# [Kutipan Dokumen]
╭──

Bogor-Pergerakan masyarakat kini semakin dipersempit pemerintah melalui kebijakan darurat sipil. Di mana masyarakat diminta mengkarantina diri sendiri secara mandiri sebagai bentuk penerapan physical distancing yang lebih disiplin. Kebijakan ini pun berdampak pada keberadaan angkot di Kota Bogor. Julukan kota sejuta angkot yang disandang Kota Bogor nampaknya sudah tak berlaku lagi.
Berdasarkan data terakhir yang dimiliki Organisasi Angkutan Darat (Organda) Kota Bogor, kini hanya ada sekitar 1.700-an angkot yang masih mengaspal di jalanan Kota Bogor. ”Jumlah angkot kota yang beroperasi saat ini cuma 50 persen akibat sekolah libur, pegawai kerja di rumah dan mal tutup. Sedangkan setoran sopir ke pemilik angkot sedapatnya,” jelas Wakil Ketua DPC Organda Kota Bogor, Freddy Djuhardi, kepada Metropolitan, Selasa (31/3).

╰──

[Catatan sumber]
╭──

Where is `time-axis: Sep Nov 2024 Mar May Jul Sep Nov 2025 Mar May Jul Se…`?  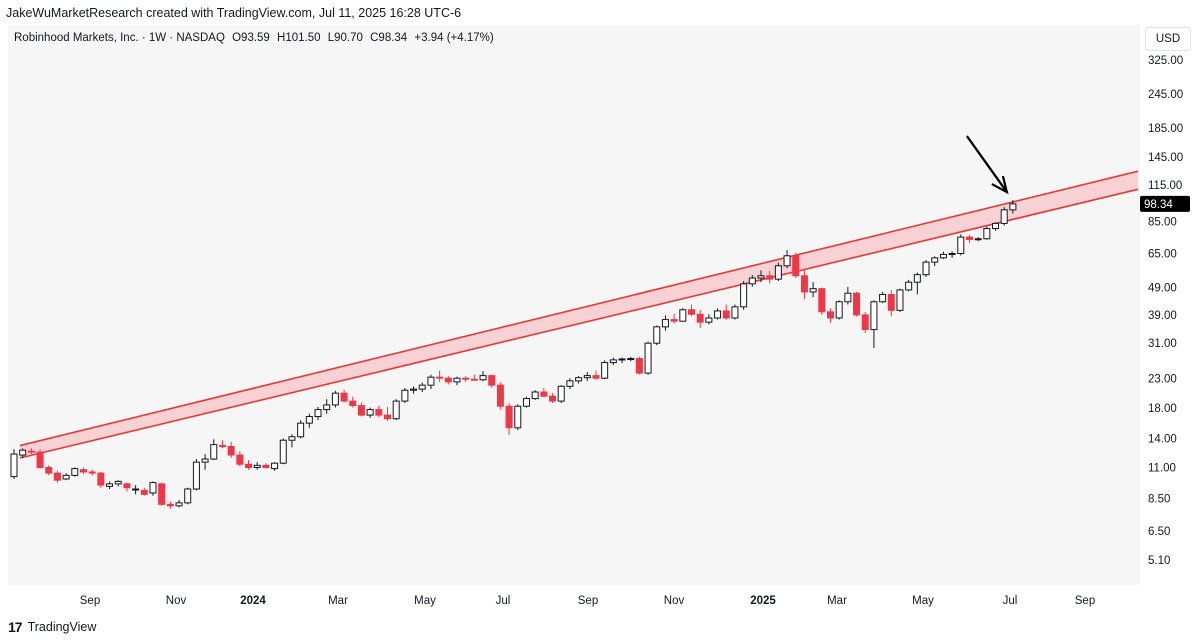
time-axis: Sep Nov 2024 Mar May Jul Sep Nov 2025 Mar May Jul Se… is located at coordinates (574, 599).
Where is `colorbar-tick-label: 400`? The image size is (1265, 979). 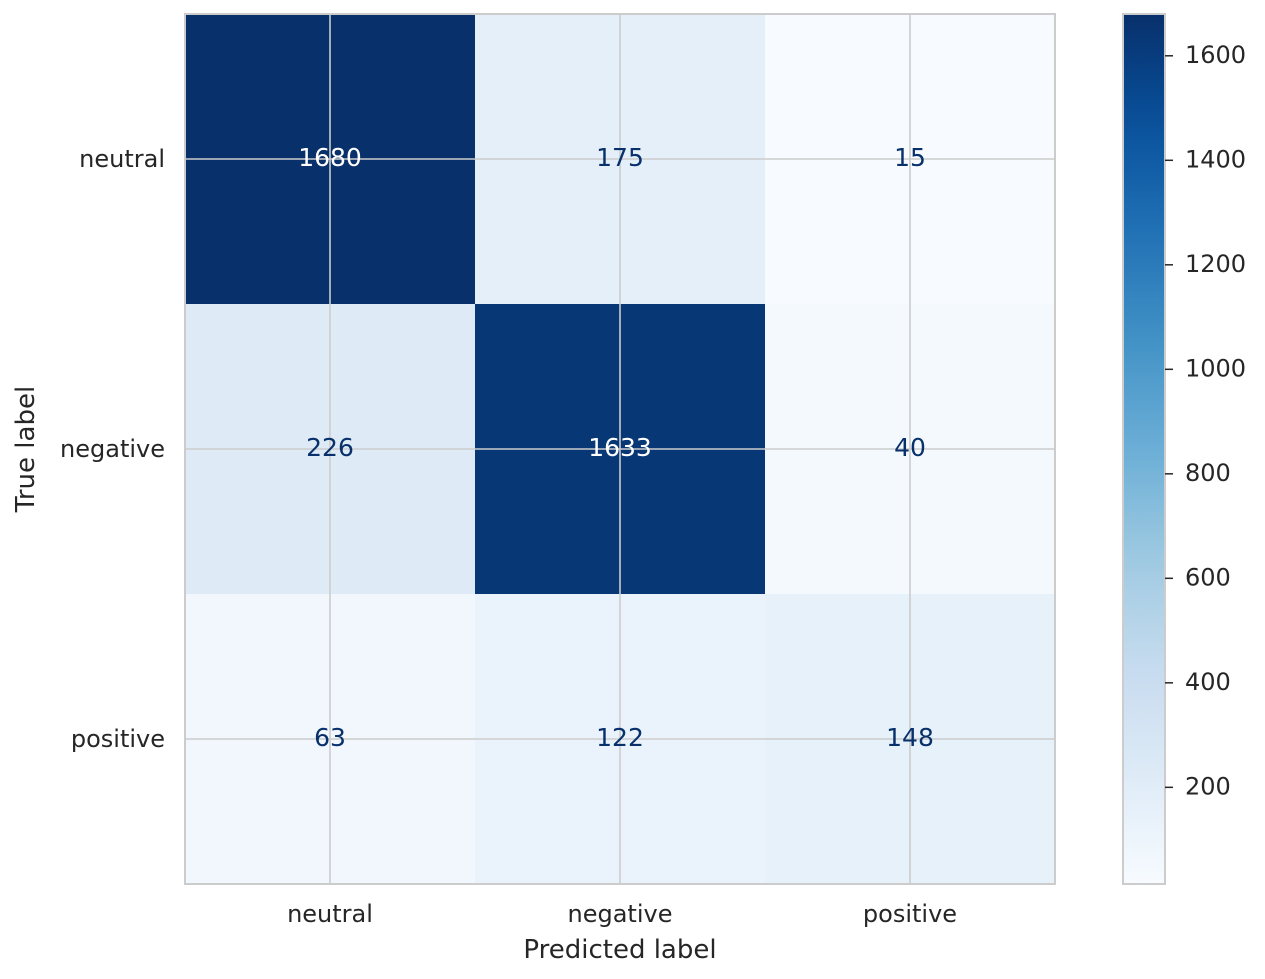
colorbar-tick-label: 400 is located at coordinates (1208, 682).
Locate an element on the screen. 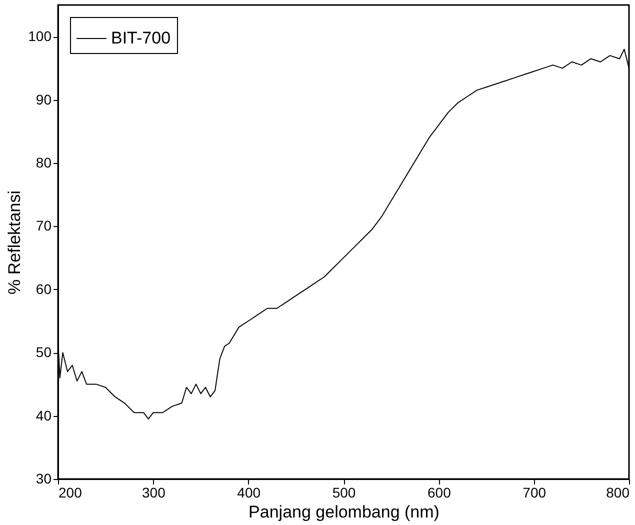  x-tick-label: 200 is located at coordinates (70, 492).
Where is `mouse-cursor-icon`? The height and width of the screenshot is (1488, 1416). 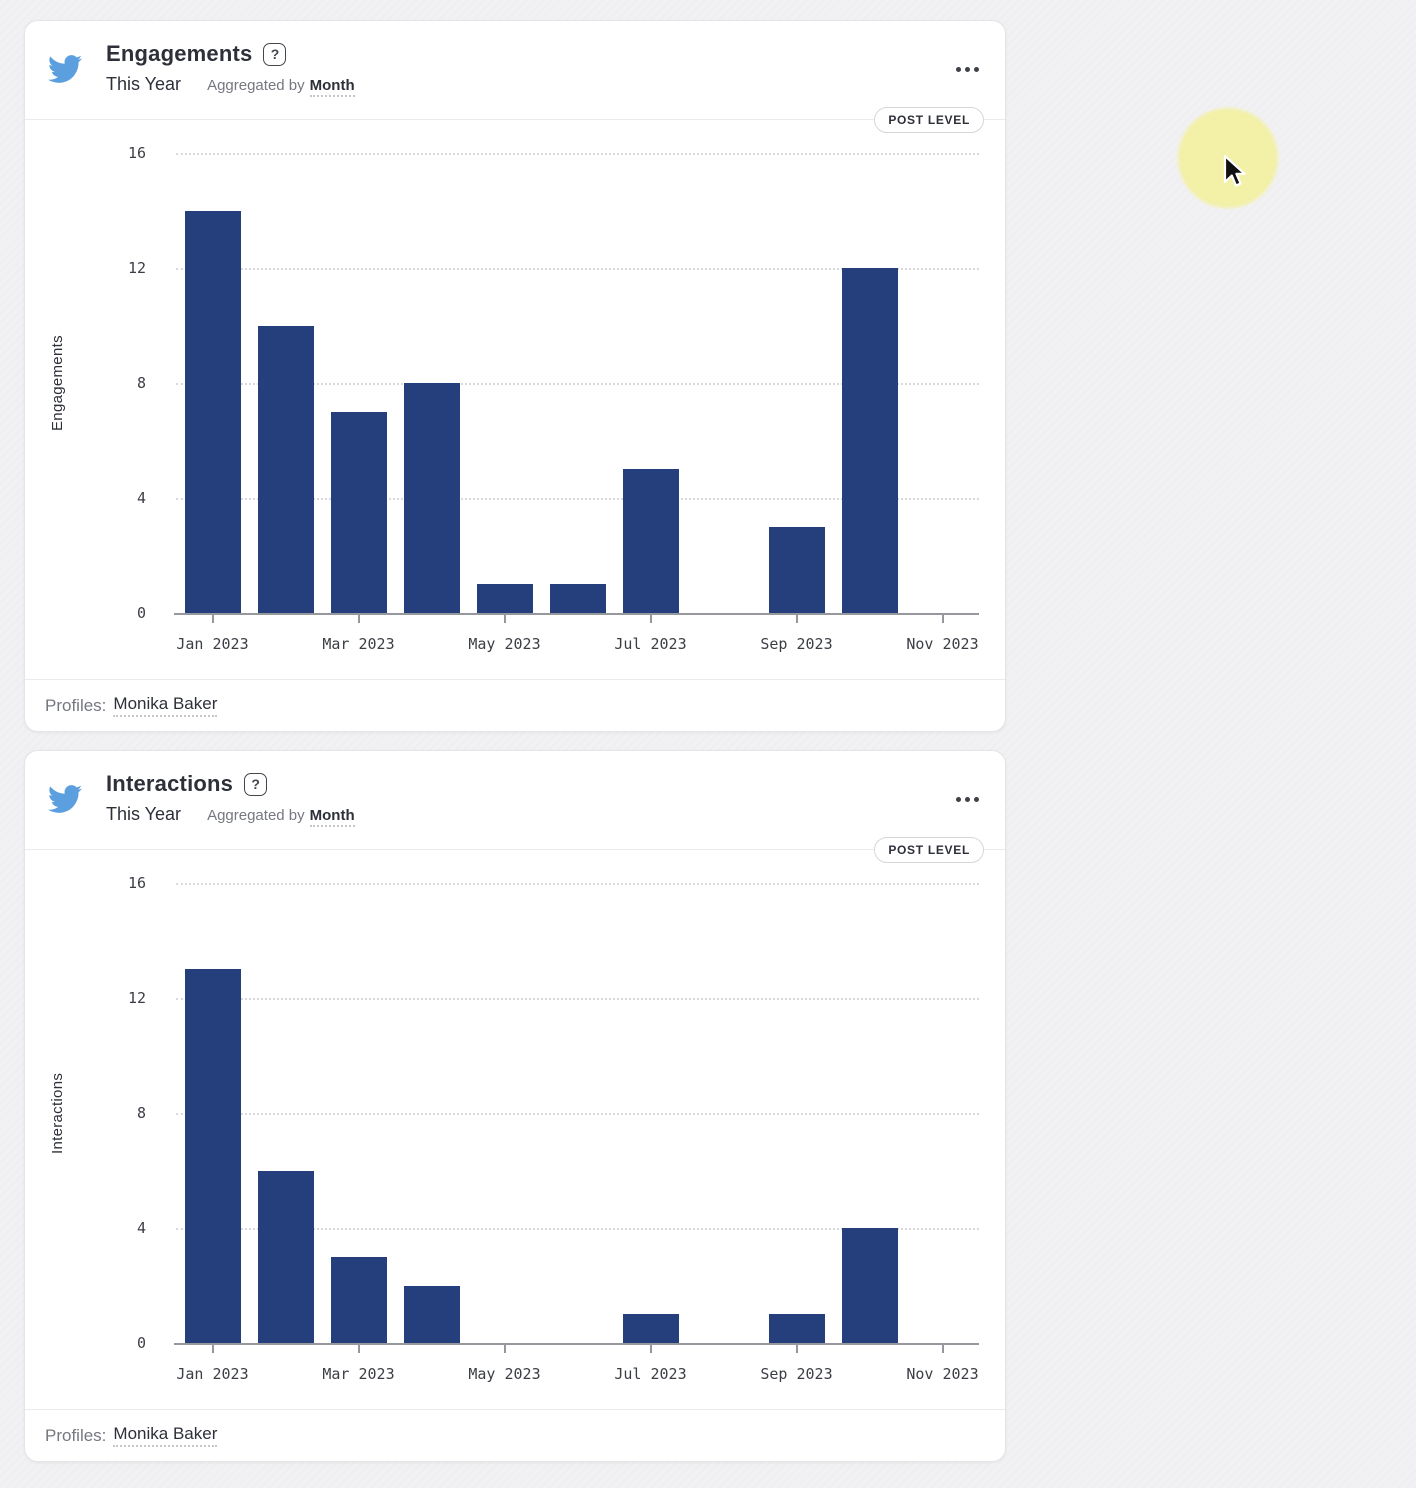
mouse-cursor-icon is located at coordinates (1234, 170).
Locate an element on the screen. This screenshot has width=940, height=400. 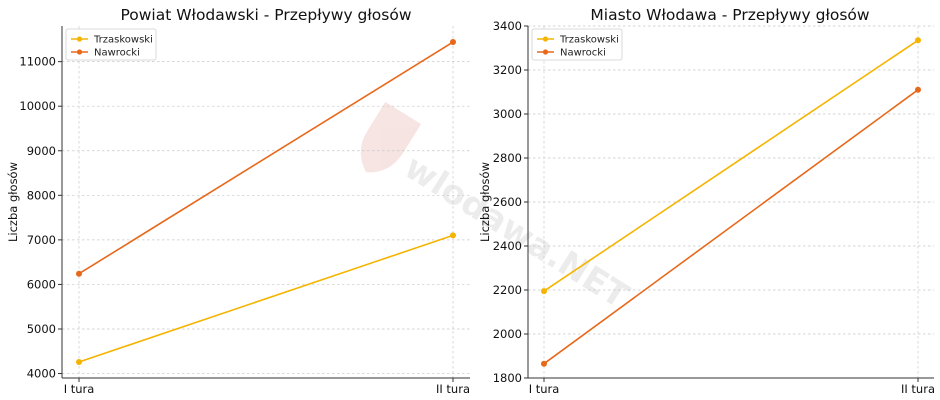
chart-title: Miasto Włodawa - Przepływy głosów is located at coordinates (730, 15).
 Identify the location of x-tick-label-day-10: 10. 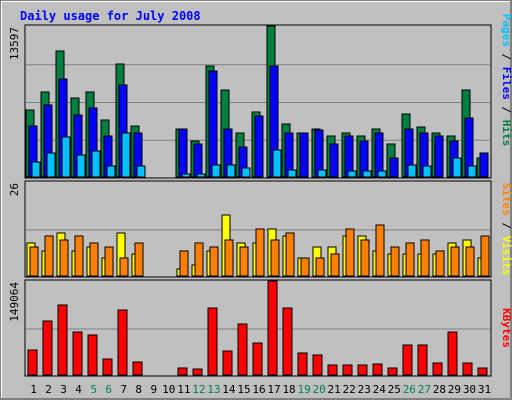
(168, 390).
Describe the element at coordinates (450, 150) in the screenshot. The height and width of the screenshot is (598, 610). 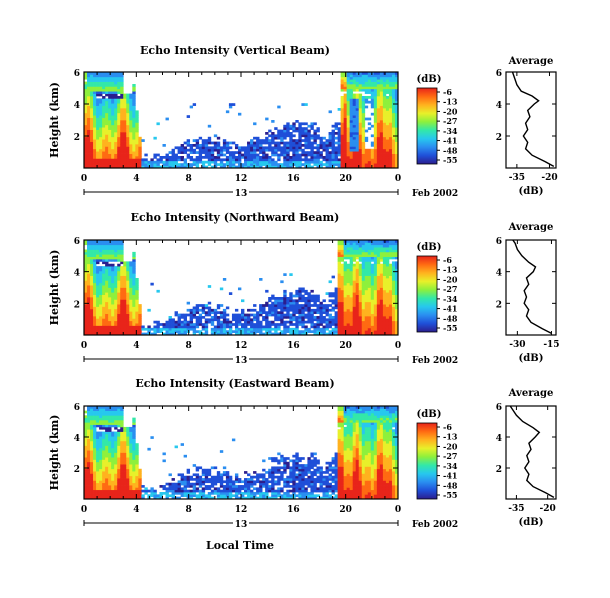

╰──

# [Butir Tugas 1]
Sebutkan semua penyebab yang dikemukakan dalam kutipan dokumen mengenai jumlah angkot yang beroperasi saat ini hanya 50 persen.
# [Butir Tugas 2]
Cetak bagian kutipan dokumen yang dimulai pada "Bogor-Pergerakan masyarakat kini" dan berakhir pada "tak berlaku lagi.", tanpa perubahan apa pun.
Catatan tersebut diambil dari sumber yang berbeda.

# [Keluaran yang Diharapkan 1]
- Sekolah libur
- Pegawai kerja di rumah
- Mal tutup

# [Keluaran yang Diharapkan 2]
Bogor-Pergerakan masyarakat kini semakin dipersempit pemerintah melalui kebijakan darurat sipil. Di mana masyarakat diminta mengkarantina diri sendiri secara mandiri sebagai bentuk penerapan physical distancing yang lebih disiplin. Kebijakan ini pun berdampak pada keberadaan angkot di Kota Bogor. Julukan kota sejuta angkot yang disandang Kota Bogor nampaknya sudah tak berlaku lagi.